BEGIN Data section

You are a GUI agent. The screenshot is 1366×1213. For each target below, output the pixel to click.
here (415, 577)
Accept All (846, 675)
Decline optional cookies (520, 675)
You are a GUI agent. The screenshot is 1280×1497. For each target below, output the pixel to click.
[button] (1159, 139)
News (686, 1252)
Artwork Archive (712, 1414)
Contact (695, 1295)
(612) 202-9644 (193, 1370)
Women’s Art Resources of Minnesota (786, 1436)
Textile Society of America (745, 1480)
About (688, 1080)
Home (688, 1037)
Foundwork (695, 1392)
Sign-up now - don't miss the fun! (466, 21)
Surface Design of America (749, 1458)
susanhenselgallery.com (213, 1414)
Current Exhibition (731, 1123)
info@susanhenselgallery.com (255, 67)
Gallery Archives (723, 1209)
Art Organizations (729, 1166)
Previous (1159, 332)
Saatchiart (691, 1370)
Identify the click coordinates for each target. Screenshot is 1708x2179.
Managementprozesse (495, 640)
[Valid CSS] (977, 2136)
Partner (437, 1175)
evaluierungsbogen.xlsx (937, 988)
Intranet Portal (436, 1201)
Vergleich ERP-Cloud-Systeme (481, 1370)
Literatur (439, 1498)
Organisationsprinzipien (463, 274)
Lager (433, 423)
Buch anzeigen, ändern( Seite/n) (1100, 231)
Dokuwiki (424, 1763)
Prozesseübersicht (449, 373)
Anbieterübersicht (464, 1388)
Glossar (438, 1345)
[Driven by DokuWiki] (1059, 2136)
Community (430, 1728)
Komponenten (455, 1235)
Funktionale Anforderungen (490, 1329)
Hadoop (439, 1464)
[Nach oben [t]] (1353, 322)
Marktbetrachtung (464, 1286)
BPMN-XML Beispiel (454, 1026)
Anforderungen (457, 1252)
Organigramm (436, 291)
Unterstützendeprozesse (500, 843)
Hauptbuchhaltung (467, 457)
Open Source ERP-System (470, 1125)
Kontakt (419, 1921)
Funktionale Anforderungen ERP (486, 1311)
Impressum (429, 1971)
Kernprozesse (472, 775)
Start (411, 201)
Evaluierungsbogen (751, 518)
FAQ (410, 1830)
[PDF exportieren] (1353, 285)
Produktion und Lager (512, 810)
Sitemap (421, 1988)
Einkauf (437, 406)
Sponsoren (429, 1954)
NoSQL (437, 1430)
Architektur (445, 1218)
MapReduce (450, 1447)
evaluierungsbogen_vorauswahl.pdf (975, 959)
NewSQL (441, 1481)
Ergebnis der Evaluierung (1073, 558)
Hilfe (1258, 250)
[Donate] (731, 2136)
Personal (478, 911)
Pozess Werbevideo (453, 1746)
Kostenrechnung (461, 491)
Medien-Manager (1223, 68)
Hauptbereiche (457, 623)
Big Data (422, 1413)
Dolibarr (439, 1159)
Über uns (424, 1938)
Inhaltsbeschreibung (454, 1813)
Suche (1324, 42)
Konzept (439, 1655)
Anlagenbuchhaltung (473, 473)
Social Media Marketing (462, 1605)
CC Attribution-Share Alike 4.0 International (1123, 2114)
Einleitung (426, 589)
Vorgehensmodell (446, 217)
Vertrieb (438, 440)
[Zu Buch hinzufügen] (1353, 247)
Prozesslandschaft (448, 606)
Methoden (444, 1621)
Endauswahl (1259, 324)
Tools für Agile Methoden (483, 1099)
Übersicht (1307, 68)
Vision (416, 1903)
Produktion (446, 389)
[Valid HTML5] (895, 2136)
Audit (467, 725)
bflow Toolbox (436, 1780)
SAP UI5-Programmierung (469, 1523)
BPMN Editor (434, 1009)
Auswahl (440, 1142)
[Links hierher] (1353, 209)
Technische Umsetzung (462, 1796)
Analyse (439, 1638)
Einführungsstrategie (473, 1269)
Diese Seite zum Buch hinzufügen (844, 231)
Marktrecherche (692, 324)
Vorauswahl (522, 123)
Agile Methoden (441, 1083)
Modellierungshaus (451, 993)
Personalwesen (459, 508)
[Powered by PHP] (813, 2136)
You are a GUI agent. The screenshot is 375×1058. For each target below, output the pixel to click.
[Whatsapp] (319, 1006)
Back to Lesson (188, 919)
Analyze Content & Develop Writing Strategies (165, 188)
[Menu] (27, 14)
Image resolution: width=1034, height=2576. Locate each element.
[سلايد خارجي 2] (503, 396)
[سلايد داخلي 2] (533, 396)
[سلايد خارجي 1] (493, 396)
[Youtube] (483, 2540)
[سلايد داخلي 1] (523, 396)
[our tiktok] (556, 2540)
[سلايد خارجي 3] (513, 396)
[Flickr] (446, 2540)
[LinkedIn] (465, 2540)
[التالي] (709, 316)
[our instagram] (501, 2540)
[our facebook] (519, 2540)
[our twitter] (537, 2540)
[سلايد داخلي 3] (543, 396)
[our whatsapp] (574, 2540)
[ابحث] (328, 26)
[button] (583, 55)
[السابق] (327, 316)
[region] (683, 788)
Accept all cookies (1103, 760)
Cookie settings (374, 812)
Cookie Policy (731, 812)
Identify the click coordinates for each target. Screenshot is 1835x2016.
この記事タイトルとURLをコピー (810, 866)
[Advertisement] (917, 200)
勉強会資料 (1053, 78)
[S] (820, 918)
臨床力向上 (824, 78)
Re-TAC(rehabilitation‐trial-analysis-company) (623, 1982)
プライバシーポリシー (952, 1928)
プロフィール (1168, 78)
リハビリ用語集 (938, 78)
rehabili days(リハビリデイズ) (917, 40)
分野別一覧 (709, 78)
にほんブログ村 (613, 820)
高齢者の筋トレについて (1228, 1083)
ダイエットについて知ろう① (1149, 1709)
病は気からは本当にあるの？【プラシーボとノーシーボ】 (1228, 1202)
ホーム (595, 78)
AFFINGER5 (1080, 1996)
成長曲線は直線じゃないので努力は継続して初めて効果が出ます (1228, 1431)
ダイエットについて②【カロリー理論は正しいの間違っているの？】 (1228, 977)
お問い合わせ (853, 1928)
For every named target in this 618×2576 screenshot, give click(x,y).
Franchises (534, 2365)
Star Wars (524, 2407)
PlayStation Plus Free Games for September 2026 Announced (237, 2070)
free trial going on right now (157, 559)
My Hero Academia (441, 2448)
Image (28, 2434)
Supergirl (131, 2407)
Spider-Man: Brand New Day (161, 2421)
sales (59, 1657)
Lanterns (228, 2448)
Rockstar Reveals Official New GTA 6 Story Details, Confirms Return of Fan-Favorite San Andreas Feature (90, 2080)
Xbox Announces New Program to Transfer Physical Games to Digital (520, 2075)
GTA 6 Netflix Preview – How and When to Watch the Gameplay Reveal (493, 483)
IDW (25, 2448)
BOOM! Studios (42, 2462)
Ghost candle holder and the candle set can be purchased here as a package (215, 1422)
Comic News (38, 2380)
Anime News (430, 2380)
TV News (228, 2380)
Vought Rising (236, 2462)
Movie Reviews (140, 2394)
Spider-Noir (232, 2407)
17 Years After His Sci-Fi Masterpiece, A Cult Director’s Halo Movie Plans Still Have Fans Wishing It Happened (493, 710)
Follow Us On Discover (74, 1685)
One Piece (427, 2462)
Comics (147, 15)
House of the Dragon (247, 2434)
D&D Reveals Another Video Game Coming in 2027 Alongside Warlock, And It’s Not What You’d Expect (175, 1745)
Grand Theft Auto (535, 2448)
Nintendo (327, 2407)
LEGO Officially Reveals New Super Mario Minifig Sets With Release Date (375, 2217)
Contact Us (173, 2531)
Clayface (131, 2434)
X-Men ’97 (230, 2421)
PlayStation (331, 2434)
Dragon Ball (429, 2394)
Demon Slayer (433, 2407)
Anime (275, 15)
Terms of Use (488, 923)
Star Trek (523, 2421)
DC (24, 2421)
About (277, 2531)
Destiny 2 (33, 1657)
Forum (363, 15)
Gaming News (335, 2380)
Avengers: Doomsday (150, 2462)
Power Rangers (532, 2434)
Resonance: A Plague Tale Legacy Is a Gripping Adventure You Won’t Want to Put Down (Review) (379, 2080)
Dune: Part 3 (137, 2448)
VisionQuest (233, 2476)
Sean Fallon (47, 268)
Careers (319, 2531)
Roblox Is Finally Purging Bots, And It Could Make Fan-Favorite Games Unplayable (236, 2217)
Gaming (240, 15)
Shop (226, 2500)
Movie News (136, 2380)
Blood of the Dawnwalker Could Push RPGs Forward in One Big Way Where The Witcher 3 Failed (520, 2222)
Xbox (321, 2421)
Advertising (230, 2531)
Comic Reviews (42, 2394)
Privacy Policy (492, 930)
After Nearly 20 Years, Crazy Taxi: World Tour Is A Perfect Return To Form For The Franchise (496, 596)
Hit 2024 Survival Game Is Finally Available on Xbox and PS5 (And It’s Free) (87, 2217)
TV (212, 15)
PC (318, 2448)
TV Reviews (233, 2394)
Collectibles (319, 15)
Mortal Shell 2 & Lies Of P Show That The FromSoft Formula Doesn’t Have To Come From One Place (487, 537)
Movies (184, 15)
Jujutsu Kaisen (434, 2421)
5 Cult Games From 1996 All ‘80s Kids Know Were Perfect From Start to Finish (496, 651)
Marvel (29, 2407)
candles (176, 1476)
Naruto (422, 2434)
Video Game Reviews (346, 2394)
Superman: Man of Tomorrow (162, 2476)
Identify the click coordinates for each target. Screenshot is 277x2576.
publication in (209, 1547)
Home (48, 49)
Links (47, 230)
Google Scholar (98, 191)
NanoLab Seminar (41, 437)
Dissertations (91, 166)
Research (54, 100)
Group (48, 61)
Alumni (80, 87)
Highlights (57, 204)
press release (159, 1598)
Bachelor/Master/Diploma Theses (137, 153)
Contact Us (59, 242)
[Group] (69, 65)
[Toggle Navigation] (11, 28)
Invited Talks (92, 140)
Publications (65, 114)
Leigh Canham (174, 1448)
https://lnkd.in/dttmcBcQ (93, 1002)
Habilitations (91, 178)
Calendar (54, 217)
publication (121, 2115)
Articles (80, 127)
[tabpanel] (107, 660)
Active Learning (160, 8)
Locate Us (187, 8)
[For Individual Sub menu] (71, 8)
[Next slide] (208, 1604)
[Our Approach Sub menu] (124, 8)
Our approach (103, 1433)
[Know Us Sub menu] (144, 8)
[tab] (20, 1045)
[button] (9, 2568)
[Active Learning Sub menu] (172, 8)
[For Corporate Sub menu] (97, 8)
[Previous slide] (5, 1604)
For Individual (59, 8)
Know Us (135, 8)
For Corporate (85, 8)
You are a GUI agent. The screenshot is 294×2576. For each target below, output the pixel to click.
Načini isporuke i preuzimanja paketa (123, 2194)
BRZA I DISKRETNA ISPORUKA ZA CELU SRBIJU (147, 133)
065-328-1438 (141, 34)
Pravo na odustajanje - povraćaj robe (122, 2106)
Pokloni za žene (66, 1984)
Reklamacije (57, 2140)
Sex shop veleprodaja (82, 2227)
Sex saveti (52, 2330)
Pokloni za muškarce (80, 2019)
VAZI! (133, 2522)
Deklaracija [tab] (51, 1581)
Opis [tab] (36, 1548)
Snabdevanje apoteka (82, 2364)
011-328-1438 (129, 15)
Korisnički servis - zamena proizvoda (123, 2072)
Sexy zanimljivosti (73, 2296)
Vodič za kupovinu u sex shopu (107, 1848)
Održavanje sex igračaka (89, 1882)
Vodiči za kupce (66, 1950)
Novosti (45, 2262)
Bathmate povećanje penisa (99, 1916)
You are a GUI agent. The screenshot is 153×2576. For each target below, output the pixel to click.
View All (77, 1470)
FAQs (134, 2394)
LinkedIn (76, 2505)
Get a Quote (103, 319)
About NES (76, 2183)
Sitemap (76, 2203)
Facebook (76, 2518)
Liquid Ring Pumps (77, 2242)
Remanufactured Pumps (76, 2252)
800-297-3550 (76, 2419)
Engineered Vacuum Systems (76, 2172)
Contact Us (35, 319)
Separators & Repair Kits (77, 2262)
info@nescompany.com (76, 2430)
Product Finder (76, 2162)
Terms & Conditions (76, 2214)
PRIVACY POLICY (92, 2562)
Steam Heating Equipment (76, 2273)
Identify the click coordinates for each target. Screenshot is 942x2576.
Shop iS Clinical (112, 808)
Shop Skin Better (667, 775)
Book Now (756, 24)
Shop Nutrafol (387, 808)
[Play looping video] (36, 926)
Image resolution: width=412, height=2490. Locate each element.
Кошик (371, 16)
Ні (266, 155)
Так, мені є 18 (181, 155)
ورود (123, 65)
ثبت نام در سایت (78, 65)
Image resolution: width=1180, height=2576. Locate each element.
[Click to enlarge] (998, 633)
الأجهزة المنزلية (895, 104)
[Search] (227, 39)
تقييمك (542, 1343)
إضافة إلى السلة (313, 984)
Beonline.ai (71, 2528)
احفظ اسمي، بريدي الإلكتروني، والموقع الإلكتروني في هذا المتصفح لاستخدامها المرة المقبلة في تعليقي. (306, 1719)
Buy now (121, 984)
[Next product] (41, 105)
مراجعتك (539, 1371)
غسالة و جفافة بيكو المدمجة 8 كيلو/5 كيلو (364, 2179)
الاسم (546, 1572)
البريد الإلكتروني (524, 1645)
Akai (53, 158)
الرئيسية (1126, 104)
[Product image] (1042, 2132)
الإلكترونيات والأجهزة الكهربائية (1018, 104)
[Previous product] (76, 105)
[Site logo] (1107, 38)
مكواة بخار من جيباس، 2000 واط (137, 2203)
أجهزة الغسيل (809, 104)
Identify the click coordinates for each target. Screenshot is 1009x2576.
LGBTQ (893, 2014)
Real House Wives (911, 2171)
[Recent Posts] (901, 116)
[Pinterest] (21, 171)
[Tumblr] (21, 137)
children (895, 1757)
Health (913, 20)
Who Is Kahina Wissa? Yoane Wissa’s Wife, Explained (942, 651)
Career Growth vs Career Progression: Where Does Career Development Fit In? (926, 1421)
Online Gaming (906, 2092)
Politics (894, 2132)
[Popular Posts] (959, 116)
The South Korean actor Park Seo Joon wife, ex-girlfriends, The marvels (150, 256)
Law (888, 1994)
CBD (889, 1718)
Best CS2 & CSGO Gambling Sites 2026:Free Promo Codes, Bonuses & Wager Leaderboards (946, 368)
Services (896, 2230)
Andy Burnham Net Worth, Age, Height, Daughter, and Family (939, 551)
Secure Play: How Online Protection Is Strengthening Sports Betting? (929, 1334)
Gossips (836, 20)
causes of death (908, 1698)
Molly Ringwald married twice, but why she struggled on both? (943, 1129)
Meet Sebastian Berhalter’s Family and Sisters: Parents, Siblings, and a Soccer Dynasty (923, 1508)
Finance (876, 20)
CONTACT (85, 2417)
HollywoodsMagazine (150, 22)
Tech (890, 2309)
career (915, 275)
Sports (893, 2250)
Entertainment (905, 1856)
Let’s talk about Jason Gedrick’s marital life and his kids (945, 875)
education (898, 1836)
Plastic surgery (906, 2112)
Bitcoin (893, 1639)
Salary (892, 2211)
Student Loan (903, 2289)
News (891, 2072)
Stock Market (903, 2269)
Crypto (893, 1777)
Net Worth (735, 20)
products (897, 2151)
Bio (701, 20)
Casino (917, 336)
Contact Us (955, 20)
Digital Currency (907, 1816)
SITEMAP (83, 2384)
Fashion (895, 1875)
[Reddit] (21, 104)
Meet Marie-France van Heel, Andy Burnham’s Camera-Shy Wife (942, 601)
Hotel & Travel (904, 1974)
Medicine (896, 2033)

END Data section

## Problem statement
Restate verbatim all lines from the start of the data through the line containing "[Valid CSS] (977, 2136)", with both ends kept.

## The completed task
You are a GUI agent. The screenshot is 1366×1213. For each target below, output the pixel to click.
here (415, 577)
Accept All (846, 675)
Decline optional cookies (520, 675)
You are a GUI agent. The screenshot is 1280×1497. For each target below, output the pixel to click.
[button] (1159, 139)
News (686, 1252)
Artwork Archive (712, 1414)
Contact (695, 1295)
(612) 202-9644 (193, 1370)
Women’s Art Resources of Minnesota (786, 1436)
Textile Society of America (745, 1480)
About (688, 1080)
Home (688, 1037)
Foundwork (695, 1392)
Sign-up now - don't miss the fun! (466, 21)
Surface Design of America (749, 1458)
susanhenselgallery.com (213, 1414)
Current Exhibition (731, 1123)
info@susanhenselgallery.com (255, 67)
Gallery Archives (723, 1209)
Art Organizations (729, 1166)
Previous (1159, 332)
Saatchiart (691, 1370)
Identify the click coordinates for each target. Screenshot is 1708x2179.
Managementprozesse (495, 640)
[Valid CSS] (977, 2136)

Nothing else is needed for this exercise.